Dreishpoon’s sixteen-year tenure at the Albright-Knox began in 1998 with his hire by Douglas G. Schultz, director of the museum from 1983 to 2003. Dreishpoon’s breakout exhibition, organized with co-curator Alan Trachtenberg, the Neil Gray, Jr. Professor Emeritus of English and American Studies at Yale University, and The New York Times photographic archives, opened at the Albright-Knox in 2002 and toured to eight venues around the United States. The Tumultuous Fifties: A View from The New York Times Photo Archives was followed by a series of historical and contemporary exhibitions that included Edwin Dickinson: Dreams and Realities (2002); Petah Coyne: Above and Beneath the Skin (2005); Robert Mangold: Beyond the Line, Paintings and Project, 2000–2008 (2009); Guillermo Kuitca: Everything, Paintings and Works on Paper, 1980–2008 (2009); and, most recently, Ken Price: Slow and Steady Wins the Race, Works on Paper, 1962–2010 (2013).  
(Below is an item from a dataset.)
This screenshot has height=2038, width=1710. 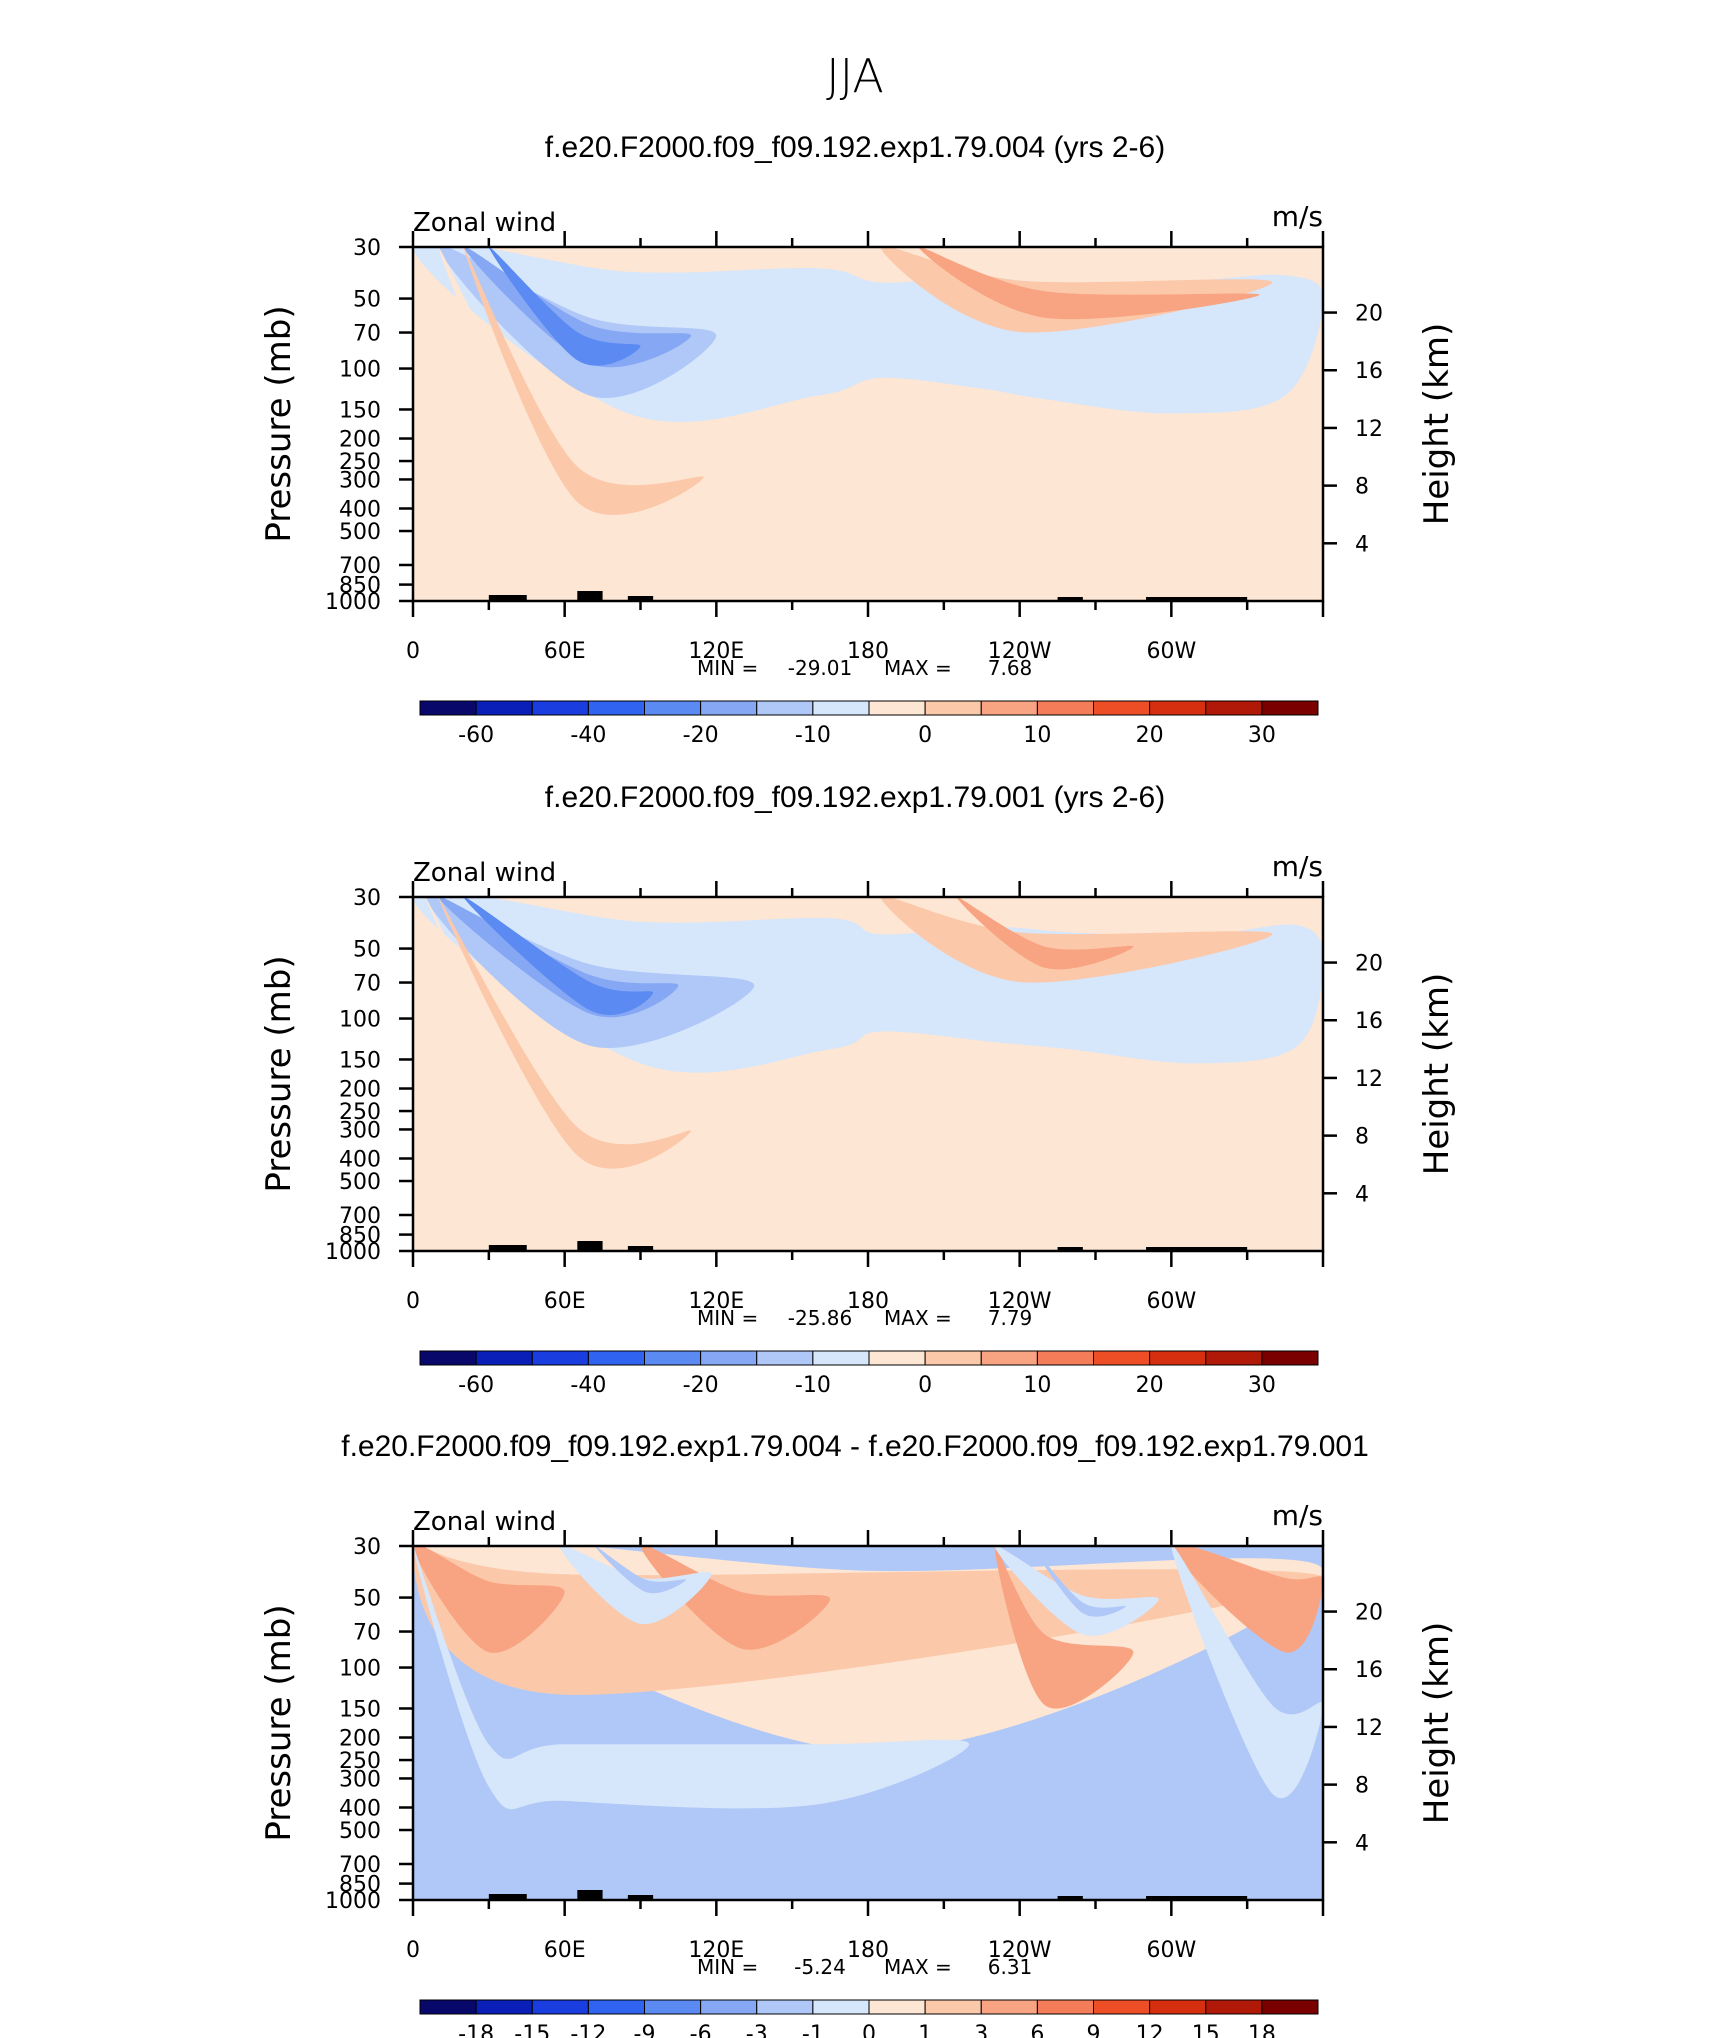 What do you see at coordinates (868, 1074) in the screenshot?
I see `contour-field` at bounding box center [868, 1074].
Under the directorship of Louis Grachos from 2002 to 2012, and with the renewed focus on the museum’s distinguished history and collection, Dreishpoon organized, in addition to most of the exhibitions mentioned above, The Long Curve: 150 Years of Visionary Collecting at the Albright-Knox Art Gallery (2011), which is currently on national tour. With Grachos and Heather Pesanti, Albright-Knox curator from 2008 to 2012, Dreishpoon also organized DECADE: Contemporary Collecting 2002–2012 (2012), which displayed highlights from the museum’s recent acquisition activities.

Speaking of Dreishpoon’s transition and the Albright-Knox’s current curatorial team, Sirén stated, “This is a dynamic, ambitious group. Curator Cathleen Chaffee, Deputy Director Joe Lin-Hill, and our new Curator of Public Art, Aaron Ott, join Doug and Curator for the Collection Holly E. Hughes to create a larger, more versatile team that allows us to undertake a range of projects both at the Albright-Knox and in the wider sphere of Erie County. It is a great asset to have Doug’s institutional memory, expertise, and vision remain in the fold, and I look forward to working with all the AK curators to enhance our national and international visibility and continue our legacy of leadership and excellence.”